Temporal-Channel Transformer for 3D Lidar-Based Video Object Detection in Autonomous Driving¶
Most current 3D object detection algorithms only model single frame data, ignoring the temporal information of the sequence of data. In this work, the authors propose Temporal-Channel Transformer to model the spatial-pyramid domain and channel domain relationships for video object detecting from Lidar data. It has two main components, 1) a data enhancement module that integrates the most relevant information from the context frames to the target frame based on transformer in a voxel-wise manner, 2) a data refinement module that filters out object-irrelevant information based on the gate mechanism.
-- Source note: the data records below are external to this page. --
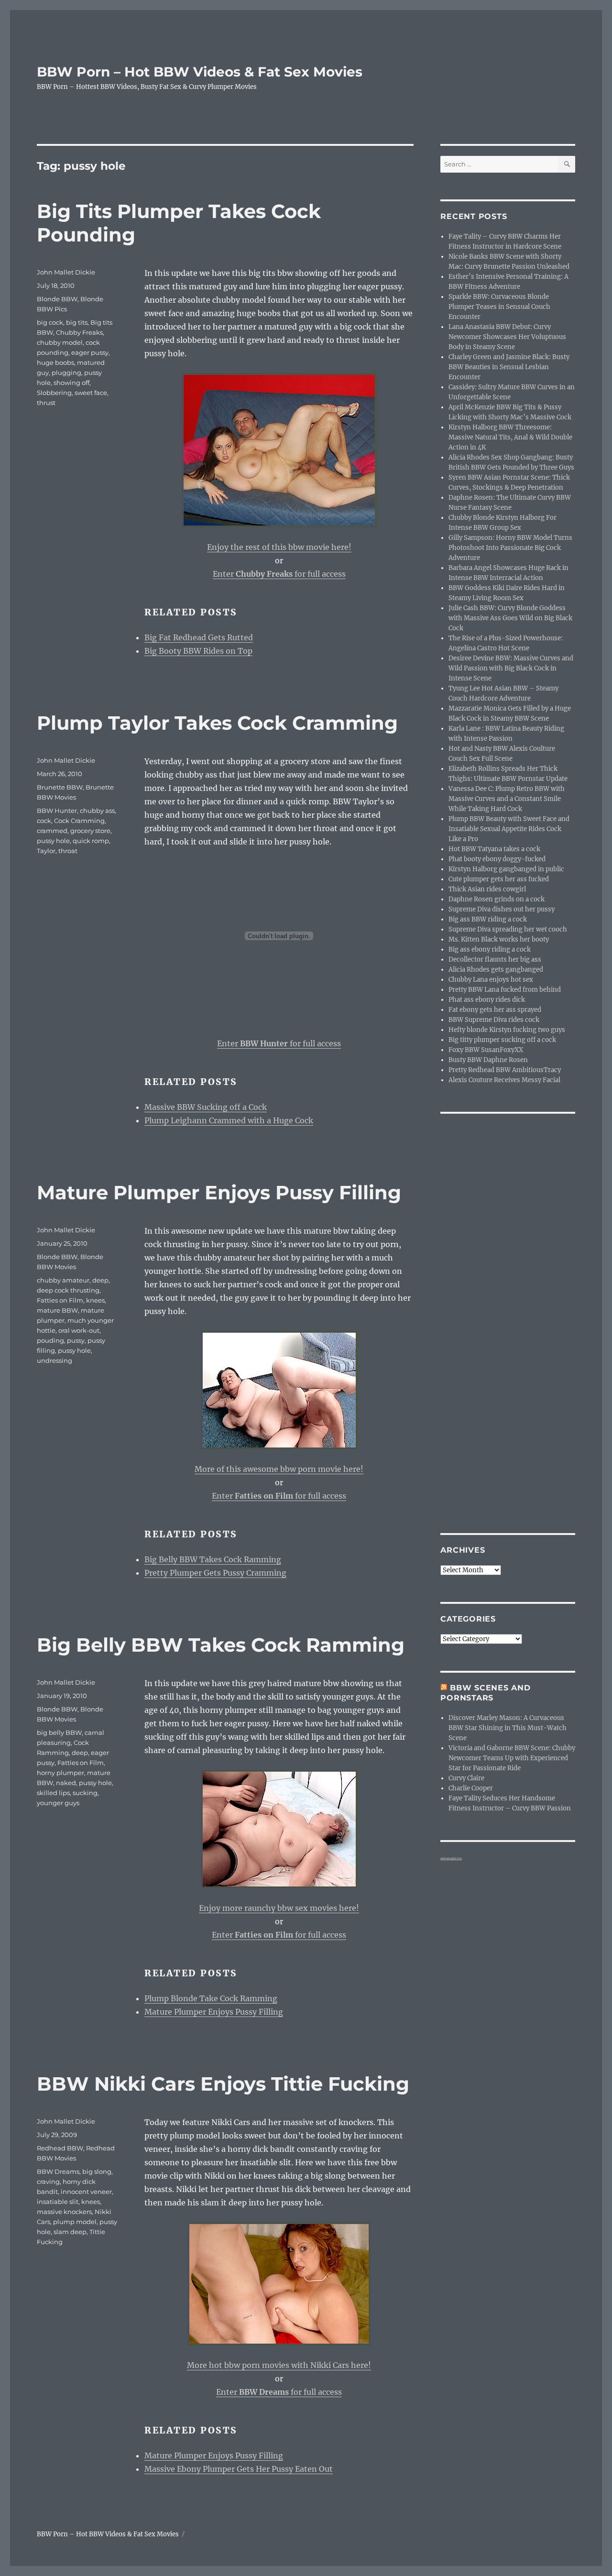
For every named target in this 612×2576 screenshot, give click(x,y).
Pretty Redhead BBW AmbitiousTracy (504, 1070)
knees (95, 1300)
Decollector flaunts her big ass (494, 959)
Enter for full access (279, 574)
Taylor (46, 851)
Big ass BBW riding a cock (487, 919)
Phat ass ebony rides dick (486, 1000)
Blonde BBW (57, 299)
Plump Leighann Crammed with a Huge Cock (228, 1120)
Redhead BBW (60, 2148)
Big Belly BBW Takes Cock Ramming (212, 1559)
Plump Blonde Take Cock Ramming (210, 1998)
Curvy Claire (466, 1778)
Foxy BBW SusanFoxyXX (485, 1050)
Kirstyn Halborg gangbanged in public (506, 869)
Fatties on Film (60, 1300)
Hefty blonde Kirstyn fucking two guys (506, 1030)
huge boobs (55, 362)
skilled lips (53, 1793)
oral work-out (78, 1330)
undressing (54, 1360)
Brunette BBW (60, 787)
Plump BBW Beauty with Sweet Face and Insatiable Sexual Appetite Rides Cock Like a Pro (508, 829)
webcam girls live (451, 1858)
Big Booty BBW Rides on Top (198, 651)
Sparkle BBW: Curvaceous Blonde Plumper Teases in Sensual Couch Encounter (499, 307)
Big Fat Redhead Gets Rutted (198, 637)
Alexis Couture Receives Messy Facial (504, 1080)
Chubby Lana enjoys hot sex (490, 980)
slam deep (70, 2232)
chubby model (60, 342)
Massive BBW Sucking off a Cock (205, 1107)
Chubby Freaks (79, 332)
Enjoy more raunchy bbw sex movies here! (279, 1908)
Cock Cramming (79, 820)
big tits (76, 322)
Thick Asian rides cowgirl (487, 889)
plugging (66, 372)
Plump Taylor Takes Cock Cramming (217, 722)
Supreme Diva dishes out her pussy (501, 909)
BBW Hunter (57, 810)
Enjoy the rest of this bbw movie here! (279, 547)
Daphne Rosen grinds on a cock (496, 899)
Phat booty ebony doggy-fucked (497, 859)
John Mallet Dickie (66, 272)
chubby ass (97, 810)
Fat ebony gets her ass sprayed (494, 1010)
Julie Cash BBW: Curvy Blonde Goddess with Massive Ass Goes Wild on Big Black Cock (510, 618)
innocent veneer (86, 2191)
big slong (96, 2171)
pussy (76, 1340)
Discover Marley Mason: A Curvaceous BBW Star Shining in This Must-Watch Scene (507, 1728)
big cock (50, 322)
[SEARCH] (566, 164)
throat (67, 851)
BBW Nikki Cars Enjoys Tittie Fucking (223, 2083)
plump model (75, 2221)
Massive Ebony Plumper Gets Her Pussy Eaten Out (238, 2469)
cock (44, 820)
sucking (85, 1793)
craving (48, 2181)
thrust (46, 402)
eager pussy (90, 352)
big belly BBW (59, 1732)
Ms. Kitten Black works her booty (498, 939)
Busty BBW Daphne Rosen (488, 1060)
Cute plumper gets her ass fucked (498, 879)
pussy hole (53, 840)
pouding (50, 1340)
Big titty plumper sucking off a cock (502, 1040)
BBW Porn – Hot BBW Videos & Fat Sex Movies (199, 72)
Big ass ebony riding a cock (489, 949)
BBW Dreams (58, 2171)
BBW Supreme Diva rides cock (493, 1020)
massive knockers (64, 2211)
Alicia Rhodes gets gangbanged (495, 969)
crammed (52, 830)
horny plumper (60, 1772)
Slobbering (54, 392)
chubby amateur (63, 1280)
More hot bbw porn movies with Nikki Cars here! (279, 2365)
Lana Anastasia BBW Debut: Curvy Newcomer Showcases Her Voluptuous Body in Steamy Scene (507, 337)
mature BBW (57, 1310)
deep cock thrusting (68, 1290)
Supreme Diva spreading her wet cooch (507, 929)
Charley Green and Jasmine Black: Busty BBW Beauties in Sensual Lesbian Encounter (508, 367)
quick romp (91, 840)
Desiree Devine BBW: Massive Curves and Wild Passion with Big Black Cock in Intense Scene (510, 668)
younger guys (58, 1803)
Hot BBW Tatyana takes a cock (494, 849)
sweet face (91, 392)
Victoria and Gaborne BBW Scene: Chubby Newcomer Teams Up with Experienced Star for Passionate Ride (511, 1758)
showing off (71, 382)
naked (66, 1783)
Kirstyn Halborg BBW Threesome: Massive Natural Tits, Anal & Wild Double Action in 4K (510, 437)
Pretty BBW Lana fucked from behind (504, 990)
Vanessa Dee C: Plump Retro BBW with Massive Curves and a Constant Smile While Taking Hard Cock (506, 799)
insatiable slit (57, 2201)
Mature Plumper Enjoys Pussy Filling (219, 1192)
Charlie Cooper (470, 1788)
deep (100, 1280)
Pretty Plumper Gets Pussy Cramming (215, 1573)
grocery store (90, 830)
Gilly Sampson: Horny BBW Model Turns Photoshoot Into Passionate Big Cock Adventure (510, 548)
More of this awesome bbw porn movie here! (279, 1469)
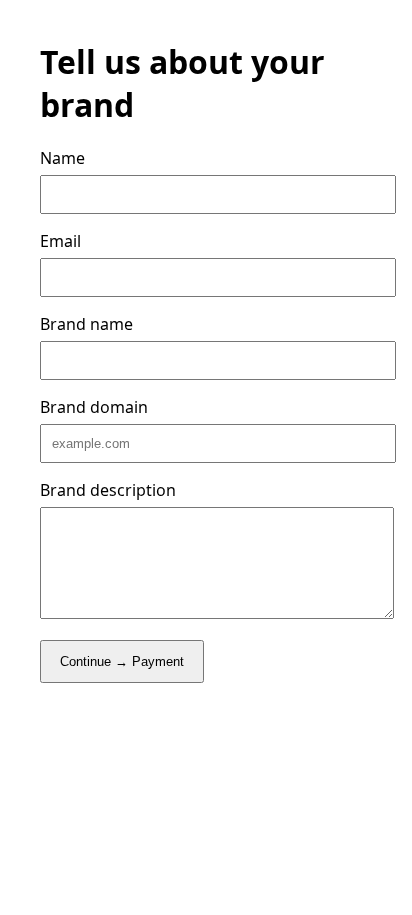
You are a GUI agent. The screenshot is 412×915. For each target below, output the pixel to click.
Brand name (86, 324)
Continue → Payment (122, 661)
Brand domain (94, 407)
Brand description (108, 490)
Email (60, 241)
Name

Experimental results show that Temporal-Channel Transformer achieves the SOTA performance in grid voxel-based 3D object detection on the nuScenes benchmark.
Method¶
The raw Lidar data generated at each time step is a sparse and irregular collection of point clouds frame, in which a point is represented as \(\{x, y, z, r\}\), containing 3D space location information \(\{x, y, z\}\) and reflection magnitude \(r\). Denote the raw point clouds frame at time step \(t\) as \(I_t\). This work focuses on detecting objects at \(t\) with a set of continuous frames \(\mathcal{I} = \{I_{t-T}, \dots, I_{t-1}, I_t, T_{t+1}, \dots, I_{t+T}\).